(Stored data entries)
⟨

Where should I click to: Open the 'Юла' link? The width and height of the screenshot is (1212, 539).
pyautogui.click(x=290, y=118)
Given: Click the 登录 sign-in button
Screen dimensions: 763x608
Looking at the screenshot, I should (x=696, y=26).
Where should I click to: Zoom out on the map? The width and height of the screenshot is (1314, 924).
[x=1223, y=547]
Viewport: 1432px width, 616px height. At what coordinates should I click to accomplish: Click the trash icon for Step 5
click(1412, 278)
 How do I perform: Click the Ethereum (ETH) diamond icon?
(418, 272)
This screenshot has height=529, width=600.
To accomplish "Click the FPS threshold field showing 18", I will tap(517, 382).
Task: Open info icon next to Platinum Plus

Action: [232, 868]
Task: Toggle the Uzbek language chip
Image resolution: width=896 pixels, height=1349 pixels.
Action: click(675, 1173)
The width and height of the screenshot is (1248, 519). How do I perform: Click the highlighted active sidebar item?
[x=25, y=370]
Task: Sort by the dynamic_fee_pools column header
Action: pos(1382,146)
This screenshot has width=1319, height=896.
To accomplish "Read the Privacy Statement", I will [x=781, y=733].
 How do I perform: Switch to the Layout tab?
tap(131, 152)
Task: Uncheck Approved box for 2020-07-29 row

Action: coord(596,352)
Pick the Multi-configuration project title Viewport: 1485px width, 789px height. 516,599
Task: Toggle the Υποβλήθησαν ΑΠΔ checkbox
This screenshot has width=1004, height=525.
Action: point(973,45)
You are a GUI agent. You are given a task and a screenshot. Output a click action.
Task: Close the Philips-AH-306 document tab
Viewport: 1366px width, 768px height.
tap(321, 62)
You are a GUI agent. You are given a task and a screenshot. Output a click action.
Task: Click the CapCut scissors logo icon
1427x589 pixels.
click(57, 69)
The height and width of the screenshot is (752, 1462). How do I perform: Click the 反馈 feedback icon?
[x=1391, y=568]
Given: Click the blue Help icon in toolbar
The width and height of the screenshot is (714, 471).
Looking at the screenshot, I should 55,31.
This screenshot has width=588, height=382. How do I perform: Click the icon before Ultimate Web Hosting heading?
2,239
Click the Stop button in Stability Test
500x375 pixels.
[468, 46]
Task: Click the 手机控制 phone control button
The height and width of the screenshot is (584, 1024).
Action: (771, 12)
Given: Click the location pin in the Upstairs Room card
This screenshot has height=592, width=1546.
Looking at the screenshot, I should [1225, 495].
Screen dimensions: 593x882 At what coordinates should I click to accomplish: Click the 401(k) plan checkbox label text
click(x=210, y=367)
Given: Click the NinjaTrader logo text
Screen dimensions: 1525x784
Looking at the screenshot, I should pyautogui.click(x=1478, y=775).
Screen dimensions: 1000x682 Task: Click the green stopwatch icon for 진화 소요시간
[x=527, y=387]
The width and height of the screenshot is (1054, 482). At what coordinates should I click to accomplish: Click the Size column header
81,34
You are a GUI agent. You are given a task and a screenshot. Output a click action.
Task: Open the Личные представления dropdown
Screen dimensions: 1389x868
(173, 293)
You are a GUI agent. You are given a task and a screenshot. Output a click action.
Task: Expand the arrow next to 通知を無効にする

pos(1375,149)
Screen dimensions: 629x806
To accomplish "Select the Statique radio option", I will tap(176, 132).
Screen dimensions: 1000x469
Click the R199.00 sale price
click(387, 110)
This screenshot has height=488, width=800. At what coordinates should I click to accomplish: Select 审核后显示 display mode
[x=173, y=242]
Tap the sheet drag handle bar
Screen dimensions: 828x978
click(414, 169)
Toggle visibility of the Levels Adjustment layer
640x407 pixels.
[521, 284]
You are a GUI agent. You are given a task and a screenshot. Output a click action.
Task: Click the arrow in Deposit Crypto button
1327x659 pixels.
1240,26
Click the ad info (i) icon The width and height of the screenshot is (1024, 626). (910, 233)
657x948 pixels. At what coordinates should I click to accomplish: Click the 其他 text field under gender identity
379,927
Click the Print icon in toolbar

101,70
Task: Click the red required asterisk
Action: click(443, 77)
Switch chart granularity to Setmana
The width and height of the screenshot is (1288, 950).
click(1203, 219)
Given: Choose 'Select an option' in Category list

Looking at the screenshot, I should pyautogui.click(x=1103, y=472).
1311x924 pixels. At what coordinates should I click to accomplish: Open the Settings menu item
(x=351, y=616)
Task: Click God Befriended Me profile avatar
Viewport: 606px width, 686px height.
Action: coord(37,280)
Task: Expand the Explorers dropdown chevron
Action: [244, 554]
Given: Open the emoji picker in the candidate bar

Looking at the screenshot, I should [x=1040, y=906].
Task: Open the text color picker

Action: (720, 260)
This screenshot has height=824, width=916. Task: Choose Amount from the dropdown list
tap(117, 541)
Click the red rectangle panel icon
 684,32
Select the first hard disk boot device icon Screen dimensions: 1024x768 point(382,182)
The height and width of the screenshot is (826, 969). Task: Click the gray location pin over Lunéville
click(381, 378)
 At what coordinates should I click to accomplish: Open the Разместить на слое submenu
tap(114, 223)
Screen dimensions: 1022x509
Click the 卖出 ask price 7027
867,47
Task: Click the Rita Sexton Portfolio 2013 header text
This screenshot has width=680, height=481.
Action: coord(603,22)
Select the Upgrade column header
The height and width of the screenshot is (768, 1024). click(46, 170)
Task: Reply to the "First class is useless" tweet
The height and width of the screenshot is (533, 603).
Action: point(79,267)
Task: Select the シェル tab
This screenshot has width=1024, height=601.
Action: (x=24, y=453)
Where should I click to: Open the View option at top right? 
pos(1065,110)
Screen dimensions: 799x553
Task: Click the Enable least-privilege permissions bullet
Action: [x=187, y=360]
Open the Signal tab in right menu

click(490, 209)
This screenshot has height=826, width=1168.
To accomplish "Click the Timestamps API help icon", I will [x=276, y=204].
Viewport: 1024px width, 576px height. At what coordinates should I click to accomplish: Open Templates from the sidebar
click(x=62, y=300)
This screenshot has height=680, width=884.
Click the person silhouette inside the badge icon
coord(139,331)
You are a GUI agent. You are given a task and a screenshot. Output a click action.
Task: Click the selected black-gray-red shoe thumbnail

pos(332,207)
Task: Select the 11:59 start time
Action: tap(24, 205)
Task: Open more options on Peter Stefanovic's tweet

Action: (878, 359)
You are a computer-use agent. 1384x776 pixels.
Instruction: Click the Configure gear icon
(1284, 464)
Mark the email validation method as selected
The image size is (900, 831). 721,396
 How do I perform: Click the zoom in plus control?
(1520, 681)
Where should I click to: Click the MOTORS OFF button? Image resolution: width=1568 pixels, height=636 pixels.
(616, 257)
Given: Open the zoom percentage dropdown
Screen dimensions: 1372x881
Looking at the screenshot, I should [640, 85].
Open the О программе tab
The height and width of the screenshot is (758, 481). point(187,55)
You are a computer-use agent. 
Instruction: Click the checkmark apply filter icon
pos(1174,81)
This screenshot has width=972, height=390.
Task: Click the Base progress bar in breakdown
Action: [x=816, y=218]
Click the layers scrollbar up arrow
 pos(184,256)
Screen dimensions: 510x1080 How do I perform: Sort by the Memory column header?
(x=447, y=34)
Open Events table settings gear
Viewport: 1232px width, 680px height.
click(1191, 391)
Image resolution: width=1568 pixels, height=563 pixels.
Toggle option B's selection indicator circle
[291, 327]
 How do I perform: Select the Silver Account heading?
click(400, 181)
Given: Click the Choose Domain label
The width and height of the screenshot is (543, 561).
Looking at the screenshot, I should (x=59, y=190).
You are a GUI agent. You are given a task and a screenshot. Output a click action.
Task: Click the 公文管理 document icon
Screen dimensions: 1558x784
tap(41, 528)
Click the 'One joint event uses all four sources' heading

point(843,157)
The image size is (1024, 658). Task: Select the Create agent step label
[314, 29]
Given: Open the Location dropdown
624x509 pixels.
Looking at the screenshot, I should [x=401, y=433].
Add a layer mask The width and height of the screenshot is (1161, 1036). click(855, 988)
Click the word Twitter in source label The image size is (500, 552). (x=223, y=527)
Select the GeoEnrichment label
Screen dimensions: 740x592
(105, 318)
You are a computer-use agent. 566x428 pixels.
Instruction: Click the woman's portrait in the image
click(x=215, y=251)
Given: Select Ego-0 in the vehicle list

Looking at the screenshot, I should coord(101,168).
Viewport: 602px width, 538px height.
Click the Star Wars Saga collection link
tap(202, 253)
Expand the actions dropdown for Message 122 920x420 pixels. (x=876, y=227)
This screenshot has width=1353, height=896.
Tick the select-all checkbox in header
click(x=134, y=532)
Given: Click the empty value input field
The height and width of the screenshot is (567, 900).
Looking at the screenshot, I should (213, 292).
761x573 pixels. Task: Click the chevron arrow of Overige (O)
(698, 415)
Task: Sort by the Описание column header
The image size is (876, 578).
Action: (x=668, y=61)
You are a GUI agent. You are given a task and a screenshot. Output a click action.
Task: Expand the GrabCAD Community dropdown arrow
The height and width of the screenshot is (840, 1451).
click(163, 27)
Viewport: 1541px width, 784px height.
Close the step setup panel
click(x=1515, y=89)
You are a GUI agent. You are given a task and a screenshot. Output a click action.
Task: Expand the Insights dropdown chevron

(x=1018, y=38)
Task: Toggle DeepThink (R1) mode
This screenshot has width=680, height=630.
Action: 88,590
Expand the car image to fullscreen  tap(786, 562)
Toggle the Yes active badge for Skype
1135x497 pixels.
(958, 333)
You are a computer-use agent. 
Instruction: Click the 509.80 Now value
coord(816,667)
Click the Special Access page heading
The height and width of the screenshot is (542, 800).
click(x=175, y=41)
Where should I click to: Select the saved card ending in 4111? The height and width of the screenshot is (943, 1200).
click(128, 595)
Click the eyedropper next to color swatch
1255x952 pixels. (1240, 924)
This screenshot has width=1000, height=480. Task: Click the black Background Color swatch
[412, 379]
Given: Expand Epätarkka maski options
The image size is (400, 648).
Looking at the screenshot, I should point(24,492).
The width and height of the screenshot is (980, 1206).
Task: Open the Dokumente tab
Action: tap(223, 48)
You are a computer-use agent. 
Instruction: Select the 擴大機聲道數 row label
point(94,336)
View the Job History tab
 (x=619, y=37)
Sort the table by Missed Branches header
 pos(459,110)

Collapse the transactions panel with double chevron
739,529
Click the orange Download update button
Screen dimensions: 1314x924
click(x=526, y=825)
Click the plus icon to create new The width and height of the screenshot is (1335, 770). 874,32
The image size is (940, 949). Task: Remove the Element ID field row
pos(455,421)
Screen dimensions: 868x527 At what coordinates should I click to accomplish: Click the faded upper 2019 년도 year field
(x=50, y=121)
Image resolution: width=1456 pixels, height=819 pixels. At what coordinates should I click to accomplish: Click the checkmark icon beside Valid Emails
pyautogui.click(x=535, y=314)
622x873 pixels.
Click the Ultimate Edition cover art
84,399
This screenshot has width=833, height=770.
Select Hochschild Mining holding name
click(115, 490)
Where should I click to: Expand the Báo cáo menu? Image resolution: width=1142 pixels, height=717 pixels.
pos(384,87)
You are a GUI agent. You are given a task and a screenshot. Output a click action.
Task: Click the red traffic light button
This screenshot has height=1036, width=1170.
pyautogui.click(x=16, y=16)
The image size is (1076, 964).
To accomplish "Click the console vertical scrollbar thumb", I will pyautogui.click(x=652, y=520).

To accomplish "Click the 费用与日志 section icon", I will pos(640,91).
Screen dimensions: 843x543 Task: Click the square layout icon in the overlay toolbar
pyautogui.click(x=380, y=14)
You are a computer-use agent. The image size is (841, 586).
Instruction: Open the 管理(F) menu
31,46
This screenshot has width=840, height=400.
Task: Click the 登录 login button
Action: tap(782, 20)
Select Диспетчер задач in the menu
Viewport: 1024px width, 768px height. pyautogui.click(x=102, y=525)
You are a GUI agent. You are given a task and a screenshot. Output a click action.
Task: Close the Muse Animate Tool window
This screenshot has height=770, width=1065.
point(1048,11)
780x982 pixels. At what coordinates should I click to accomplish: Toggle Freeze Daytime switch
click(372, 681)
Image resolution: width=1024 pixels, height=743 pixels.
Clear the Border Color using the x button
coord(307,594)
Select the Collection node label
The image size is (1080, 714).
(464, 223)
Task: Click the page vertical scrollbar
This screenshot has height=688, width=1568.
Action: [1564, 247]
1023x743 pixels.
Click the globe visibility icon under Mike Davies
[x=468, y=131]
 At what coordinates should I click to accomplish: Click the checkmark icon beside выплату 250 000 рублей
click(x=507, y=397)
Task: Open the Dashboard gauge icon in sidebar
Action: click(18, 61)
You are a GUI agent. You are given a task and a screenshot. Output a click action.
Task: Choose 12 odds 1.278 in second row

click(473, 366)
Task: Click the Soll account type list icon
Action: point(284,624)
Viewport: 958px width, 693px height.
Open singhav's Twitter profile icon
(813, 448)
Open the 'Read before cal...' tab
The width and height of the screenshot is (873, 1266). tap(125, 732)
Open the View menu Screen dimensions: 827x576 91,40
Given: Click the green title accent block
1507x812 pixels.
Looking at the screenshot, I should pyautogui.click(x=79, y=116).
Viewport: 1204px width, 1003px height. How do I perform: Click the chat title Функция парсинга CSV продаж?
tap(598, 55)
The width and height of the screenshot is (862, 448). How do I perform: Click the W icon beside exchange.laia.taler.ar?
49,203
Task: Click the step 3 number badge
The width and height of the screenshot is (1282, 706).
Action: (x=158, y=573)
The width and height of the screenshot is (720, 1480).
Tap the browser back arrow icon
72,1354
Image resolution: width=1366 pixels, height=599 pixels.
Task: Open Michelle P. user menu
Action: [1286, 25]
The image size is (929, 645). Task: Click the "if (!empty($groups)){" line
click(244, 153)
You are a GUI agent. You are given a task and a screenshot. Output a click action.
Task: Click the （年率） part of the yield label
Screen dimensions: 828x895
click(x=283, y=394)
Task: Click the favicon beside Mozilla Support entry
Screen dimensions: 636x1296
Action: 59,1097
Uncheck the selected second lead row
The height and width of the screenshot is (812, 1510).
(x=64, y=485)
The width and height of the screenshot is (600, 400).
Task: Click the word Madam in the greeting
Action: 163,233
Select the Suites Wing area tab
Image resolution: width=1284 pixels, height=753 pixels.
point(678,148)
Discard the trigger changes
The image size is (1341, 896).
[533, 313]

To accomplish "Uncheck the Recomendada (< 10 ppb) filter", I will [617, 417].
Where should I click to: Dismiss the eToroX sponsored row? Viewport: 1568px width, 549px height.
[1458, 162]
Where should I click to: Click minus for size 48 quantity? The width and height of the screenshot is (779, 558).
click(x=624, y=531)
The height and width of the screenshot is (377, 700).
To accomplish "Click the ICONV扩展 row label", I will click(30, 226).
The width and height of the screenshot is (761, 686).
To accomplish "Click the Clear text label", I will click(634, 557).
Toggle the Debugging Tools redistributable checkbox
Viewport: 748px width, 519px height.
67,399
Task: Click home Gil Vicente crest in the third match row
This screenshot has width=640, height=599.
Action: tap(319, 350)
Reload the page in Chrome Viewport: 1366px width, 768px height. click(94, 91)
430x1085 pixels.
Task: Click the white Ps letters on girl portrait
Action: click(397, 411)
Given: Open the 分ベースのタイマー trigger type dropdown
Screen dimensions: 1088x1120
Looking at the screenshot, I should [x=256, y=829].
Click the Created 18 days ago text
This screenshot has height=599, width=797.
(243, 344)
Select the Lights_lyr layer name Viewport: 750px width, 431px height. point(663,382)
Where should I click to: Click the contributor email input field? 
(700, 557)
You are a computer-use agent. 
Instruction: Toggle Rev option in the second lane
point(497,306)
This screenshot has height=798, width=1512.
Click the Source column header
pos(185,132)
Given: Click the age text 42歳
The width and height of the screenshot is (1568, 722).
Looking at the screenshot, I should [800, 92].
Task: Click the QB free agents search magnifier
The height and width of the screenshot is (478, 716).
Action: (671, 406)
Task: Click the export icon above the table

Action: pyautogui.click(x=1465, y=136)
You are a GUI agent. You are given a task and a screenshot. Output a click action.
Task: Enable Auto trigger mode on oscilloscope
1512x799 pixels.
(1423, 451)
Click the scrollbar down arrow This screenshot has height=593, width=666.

⟩

→ **Task brief**
Search the data above for "vertical" and copy every line where it turns up.

→ **Your solution**
To accomplish "Click the console vertical scrollbar thumb", I will pyautogui.click(x=652, y=520).
Task: Click the page vertical scrollbar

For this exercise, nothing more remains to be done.